Rewrite the records below, putting "France" in place of "Germany" and keeping everything else the same.
-------- Given entries --------
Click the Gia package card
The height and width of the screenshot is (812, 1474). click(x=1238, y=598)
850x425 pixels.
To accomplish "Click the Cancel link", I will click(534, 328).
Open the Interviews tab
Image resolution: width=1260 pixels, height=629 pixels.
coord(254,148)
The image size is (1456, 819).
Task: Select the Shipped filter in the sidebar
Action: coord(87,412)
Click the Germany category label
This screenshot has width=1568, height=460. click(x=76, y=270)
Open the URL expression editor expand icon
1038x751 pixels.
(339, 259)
--------
» Complete output
Click the Gia package card
The height and width of the screenshot is (812, 1474). click(x=1238, y=598)
850x425 pixels.
To accomplish "Click the Cancel link", I will click(534, 328).
Open the Interviews tab
Image resolution: width=1260 pixels, height=629 pixels.
coord(254,148)
The image size is (1456, 819).
Task: Select the Shipped filter in the sidebar
Action: coord(87,412)
Click the France category label
This screenshot has width=1568, height=460. click(x=76, y=270)
Open the URL expression editor expand icon
1038x751 pixels.
(339, 259)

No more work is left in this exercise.